Pubblicato il 19 Marzo 2010 18:41 | Ultimo aggiornamento: 19 Marzo 2010 21:03

Almeno 200 persone sono rimaste sepolte per una frana in una miniera d’oro nella Sierra Leone. Lo rende noto il governo.

Secondo quanto riferito dal Ministero delle Risorse Naturali, a crollare è stato un fossato che era stato scavato in una miniera d’oro “non ufficiale” nel sud del paese, a circa 290 chilometri dalla capitale.

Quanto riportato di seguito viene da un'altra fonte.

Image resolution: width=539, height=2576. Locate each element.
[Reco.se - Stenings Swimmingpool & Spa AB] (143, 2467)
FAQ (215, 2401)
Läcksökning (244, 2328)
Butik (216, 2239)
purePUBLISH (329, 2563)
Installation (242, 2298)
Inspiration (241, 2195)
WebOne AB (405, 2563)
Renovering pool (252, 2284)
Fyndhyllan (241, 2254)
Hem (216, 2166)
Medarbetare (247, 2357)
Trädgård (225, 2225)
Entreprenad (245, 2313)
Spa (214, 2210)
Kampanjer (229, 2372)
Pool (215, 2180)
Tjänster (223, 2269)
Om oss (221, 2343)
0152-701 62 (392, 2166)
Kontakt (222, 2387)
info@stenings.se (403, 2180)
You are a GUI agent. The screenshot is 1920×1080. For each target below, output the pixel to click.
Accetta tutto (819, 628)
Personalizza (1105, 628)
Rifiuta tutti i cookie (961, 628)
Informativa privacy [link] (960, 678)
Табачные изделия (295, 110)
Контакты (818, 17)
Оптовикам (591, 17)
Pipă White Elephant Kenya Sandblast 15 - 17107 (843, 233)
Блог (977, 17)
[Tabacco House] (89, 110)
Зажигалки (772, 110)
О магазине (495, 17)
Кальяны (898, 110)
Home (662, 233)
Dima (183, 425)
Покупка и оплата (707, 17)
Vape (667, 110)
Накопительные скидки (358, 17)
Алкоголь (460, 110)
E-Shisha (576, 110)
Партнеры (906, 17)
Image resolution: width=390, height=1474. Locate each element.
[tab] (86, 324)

Lo scavo di miniere artigianali è pratica comune nei paesi africani ricchi di minerali preziosi. Normalmente i minatori che vi lavorano non hanno alcuna preparazione professionale, né strumenti adeguati.

Spesso arrivano a scavare con le mani e gli incidenti sono frequenti nelle miniere a cielo aperto che non rispettano alcuno standard di sicurezza.

Il ministro delle Risorse Minerarie della Sierra Leone, interpellato dalla Bbc, ha negato che ci sia stato alcun disastro minerario nel paese. Lo scrive il sito della emittente britannica. Secondo la Bbc il ministro Alpha Saahid Bakar Kanu ha visitato il luogo del presunto disastro, nella città mineraria di Baomahun, 85 chilometri a nord di Bo, nell’interno del paese. Il ministro ha smentito le informazioni sul disastro definendole come “voci scellerate”.

“Abbiamo condotto un’ispezione della zona – ha detto Kanu secondo Bbc online – Non c’é stato alcun tipo di incidente. Neppure una capra si è fatta male in quel posto”. Il ministro Kanu ha riferito di essersi recato sul posto accompagnato da alcuni militari, allo scopo di verificare le notizie generate da una chiamata fatta da un sovrintendente della polizia locale.

Il politico ha precisato che il sovrintendente di polizia potrebbe essere stato tratto in inganno da una radio locale, che per prima ha dato la notizia del crollo in una miniera abusiva e della morte di oltre 200 persone tra i quali alcuni minorenni.